**DATA LINES:**
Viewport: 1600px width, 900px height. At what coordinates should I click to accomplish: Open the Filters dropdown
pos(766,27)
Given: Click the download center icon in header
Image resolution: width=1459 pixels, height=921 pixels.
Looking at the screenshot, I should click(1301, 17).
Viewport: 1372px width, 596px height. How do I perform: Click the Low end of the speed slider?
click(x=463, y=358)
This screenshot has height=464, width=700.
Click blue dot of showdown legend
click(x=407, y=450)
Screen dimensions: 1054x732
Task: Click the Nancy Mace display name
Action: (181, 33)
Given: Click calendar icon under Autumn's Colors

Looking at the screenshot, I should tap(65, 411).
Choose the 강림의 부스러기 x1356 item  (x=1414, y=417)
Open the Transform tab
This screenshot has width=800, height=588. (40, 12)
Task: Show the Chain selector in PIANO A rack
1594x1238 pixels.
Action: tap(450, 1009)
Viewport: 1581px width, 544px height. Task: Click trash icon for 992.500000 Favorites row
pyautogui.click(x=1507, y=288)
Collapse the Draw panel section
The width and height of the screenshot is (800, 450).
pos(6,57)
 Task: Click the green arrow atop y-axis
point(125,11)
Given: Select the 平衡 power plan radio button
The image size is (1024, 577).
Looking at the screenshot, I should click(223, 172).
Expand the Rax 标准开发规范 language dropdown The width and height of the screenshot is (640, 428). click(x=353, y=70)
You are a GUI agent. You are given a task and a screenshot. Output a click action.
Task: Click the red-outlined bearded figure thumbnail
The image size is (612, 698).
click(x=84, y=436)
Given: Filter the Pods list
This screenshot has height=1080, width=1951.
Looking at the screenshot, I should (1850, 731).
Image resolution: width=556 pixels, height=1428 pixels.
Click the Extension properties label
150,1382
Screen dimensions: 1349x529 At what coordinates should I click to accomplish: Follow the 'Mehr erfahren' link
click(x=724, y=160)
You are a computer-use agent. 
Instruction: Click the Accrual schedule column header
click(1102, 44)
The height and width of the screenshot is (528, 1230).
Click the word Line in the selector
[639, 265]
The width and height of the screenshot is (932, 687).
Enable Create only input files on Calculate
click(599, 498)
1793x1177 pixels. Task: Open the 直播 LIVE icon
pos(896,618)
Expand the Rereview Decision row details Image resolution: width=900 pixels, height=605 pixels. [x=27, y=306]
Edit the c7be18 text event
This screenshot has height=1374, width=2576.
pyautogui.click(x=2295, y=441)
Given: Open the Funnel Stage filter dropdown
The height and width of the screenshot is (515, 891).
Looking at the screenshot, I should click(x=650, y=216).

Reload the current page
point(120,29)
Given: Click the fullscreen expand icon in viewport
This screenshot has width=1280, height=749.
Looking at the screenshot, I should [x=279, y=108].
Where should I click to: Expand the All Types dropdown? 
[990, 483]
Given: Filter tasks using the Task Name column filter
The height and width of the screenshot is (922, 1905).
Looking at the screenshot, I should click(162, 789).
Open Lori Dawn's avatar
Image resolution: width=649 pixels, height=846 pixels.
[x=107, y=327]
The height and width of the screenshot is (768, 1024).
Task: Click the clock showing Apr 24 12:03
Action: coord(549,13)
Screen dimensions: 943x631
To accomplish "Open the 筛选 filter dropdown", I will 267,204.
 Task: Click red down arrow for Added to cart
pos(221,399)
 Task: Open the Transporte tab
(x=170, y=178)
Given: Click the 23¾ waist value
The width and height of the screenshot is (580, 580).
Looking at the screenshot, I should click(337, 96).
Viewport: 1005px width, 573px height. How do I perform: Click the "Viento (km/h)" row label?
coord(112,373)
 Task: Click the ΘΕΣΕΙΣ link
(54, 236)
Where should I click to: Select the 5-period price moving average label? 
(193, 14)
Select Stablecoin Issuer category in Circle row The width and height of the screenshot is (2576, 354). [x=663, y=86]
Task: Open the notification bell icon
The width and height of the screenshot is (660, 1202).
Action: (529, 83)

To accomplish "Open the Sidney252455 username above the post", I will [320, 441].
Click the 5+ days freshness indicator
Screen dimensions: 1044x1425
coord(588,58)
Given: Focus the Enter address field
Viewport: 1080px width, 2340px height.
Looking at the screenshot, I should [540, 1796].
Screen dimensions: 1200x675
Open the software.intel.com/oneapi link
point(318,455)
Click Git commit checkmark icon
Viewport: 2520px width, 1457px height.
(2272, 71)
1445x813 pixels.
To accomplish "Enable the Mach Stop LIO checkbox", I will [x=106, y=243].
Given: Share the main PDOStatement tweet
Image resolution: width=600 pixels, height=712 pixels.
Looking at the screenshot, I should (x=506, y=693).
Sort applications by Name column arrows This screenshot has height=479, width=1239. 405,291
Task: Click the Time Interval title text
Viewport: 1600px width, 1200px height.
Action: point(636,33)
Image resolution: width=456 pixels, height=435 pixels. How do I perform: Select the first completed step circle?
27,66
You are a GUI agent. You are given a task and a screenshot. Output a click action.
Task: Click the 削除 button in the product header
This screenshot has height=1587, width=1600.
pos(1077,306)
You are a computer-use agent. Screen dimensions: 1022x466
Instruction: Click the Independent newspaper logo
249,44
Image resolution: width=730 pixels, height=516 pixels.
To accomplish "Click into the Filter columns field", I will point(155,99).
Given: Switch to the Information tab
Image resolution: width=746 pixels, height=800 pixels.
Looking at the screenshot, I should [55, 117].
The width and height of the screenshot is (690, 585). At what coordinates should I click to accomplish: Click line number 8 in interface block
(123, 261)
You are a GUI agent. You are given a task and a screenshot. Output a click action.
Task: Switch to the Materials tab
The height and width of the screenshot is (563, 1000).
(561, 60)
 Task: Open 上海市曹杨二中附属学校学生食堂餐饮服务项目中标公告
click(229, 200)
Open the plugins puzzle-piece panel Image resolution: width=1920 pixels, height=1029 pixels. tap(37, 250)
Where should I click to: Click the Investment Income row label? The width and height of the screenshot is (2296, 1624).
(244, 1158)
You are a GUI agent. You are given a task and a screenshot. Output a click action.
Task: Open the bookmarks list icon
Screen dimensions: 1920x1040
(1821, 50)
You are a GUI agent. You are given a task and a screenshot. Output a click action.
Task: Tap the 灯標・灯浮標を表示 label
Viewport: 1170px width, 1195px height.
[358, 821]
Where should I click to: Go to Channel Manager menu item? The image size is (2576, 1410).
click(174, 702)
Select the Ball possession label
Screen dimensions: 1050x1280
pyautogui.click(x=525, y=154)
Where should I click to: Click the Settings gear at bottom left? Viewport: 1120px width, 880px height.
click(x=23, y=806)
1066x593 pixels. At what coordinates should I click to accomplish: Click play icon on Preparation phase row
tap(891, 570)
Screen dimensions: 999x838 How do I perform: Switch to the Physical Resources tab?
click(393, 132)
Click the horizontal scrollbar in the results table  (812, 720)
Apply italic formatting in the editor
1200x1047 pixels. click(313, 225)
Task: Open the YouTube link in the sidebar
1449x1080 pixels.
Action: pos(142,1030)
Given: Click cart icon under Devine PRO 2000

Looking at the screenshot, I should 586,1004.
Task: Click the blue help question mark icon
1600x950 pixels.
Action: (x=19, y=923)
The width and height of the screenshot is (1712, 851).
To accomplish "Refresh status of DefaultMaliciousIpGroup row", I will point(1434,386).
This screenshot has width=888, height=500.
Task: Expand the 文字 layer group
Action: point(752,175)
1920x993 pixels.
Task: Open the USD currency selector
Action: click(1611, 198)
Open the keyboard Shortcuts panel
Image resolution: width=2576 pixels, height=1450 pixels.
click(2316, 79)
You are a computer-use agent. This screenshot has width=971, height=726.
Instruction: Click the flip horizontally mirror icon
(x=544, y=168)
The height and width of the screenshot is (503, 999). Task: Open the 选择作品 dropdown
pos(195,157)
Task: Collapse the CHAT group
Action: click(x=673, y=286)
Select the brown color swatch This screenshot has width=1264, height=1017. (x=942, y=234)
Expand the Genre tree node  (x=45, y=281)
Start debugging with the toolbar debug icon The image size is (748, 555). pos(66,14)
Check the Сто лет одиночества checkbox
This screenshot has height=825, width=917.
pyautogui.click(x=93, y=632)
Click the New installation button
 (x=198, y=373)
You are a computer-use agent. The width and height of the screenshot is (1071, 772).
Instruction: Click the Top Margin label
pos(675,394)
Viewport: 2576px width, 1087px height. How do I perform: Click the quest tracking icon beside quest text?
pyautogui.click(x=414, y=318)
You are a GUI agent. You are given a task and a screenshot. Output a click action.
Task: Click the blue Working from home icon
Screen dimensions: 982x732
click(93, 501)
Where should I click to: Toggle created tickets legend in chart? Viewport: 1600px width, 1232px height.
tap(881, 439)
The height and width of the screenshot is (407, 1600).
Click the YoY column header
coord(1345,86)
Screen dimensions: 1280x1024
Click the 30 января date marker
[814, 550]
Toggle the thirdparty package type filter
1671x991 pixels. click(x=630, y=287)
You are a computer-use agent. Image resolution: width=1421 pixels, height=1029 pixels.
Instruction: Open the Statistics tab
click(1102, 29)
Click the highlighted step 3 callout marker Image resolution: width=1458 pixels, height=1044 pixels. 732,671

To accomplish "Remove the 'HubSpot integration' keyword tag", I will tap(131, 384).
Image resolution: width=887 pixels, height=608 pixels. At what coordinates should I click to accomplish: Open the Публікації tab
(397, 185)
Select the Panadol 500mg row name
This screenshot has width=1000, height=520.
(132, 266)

**WHAT THE EXERCISE ASKS:** Pull out every line of the material from the very first one through the line containing "pos(896,618)", both ends included, and reproduce them without any change.

**ANSWER:**
Viewport: 1600px width, 900px height. At what coordinates should I click to accomplish: Open the Filters dropdown
pos(766,27)
Given: Click the download center icon in header
Image resolution: width=1459 pixels, height=921 pixels.
Looking at the screenshot, I should click(1301, 17).
Viewport: 1372px width, 596px height. How do I perform: Click the Low end of the speed slider?
click(x=463, y=358)
This screenshot has height=464, width=700.
Click blue dot of showdown legend
click(x=407, y=450)
Screen dimensions: 1054x732
Task: Click the Nancy Mace display name
Action: (181, 33)
Given: Click calendar icon under Autumn's Colors

Looking at the screenshot, I should tap(65, 411).
Choose the 강림의 부스러기 x1356 item  (x=1414, y=417)
Open the Transform tab
This screenshot has width=800, height=588. (40, 12)
Task: Show the Chain selector in PIANO A rack
1594x1238 pixels.
Action: tap(450, 1009)
Viewport: 1581px width, 544px height. Task: Click trash icon for 992.500000 Favorites row
pyautogui.click(x=1507, y=288)
Collapse the Draw panel section
The width and height of the screenshot is (800, 450).
pos(6,57)
 Task: Click the green arrow atop y-axis
point(125,11)
Given: Select the 平衡 power plan radio button
The image size is (1024, 577).
Looking at the screenshot, I should click(223, 172).
Expand the Rax 标准开发规范 language dropdown The width and height of the screenshot is (640, 428). click(x=353, y=70)
You are a GUI agent. You are given a task and a screenshot. Output a click action.
Task: Click the red-outlined bearded figure thumbnail
The image size is (612, 698).
click(x=84, y=436)
Given: Filter the Pods list
This screenshot has height=1080, width=1951.
Looking at the screenshot, I should (1850, 731).
Image resolution: width=556 pixels, height=1428 pixels.
Click the Extension properties label
150,1382
Screen dimensions: 1349x529 At what coordinates should I click to accomplish: Follow the 'Mehr erfahren' link
click(x=724, y=160)
You are a computer-use agent. 
Instruction: Click the Accrual schedule column header
click(1102, 44)
The height and width of the screenshot is (528, 1230).
Click the word Line in the selector
[639, 265]
The width and height of the screenshot is (932, 687).
Enable Create only input files on Calculate
click(599, 498)
1793x1177 pixels. Task: Open the 直播 LIVE icon
pos(896,618)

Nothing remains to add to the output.